Four \(E\) coli strains of genotype \(a^{+} b^{-}\) are labeled 1,2,3 and \(4 .\) Four strains of genotype \(a^{-} b^{+}\) are labeled 5,6,7 and \(8 .\) The two genotypes are mixed in all possible combinations and (after incubation) are plated to determine the frequency of \(a^{+} b^{+}\) recombinants.
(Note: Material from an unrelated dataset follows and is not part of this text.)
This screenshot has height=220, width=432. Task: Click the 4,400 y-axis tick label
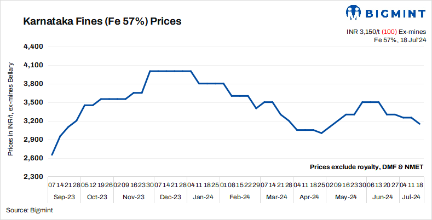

The following results are obtained, where \(\mathrm{M}=\) many recombinants, \(\mathrm{L}=\) low numbers of recombinants, and \(0=\) no recombinants: $$\begin{array}{cccc} & 1 & 2 & 3 & 4 \\ \hline 5 & 0 & \mathrm{M} & \mathrm{M} & 0 \\ 6 & 0 & \mathrm{M} & \mathrm{M} & 0 \\ 7 & \mathrm{L} & 0 & 0 & \mathrm{M} \\ 8 & 0 & \mathrm{L} & \mathrm{L} & 0 \end{array}$$ On the basis of these results, assign a sex type (either Hfr, \(F^{+},\) or \(F^{-}\) ) to each strain.

Short Answer

Expert verified
Strains 2 and 3 are Hfr; strains 1, 4, 5, 6, 7, and 8 are \(F^{-}\).

Step by step solution

01

Understand the Problem

The task is to assign a sex type (Hfr, \( F^{+} \), \( F^{-} \)) to each \( E \) coli strain based on their recombinant frequencies. Strains with genotype \( a^{+} b^{-} \) are 1 to 4, and strains with genotype \( a^{-} b^{+} \) are 5 to 8.
02

Analyze Recombinant Frequencies

The table shows frequencies as \( M \) (many recombinants), \( L \) (low recombinants), and 0 (no recombinants). High frequency (\( M \)) suggests presence of an Hfr donor, while low or no recombination (\( L \) or 0) suggests a recipient, either \( F^{+} \) or \( F^{-} \).
03

Interpret Results for Each Row and Column

- For strain 5, interaction with strains 2 and 3 shows \( M \), suggesting 2 and 3 could be Hfr donors. Strains 1 and 4 with 5 show 0, possibly indicating 5 is an \( F^{-} \) recipient.- For strain 6, similar pattern as strain 5, indicating strains 2 and 3 are likely Hfr and 6 is an \( F^{-} \) recipient.- For strain 7, interactions suggest it as an Hfr donor for strain 4 (\( M \)), but no recombination with other donors, consistent with reciprocal nature making 4 likely as \( F^{-} \).- For strain 8, low recombination only with strain 2 (\( L \)), suggesting strain 8 as \( F^{-} \), possibly explaining weak interactions.
04

Assign Sex Types Based on Analysis

- Strains 2 and 3 consistently show \( M \) with strains 5 and 6, indicating they are Hfr.- Strains 1, 4, 6, and 8, which have either no recombinants or low with others, suggest they are \( F^{-} \), unable to produce recombinants unless with an Hfr donor.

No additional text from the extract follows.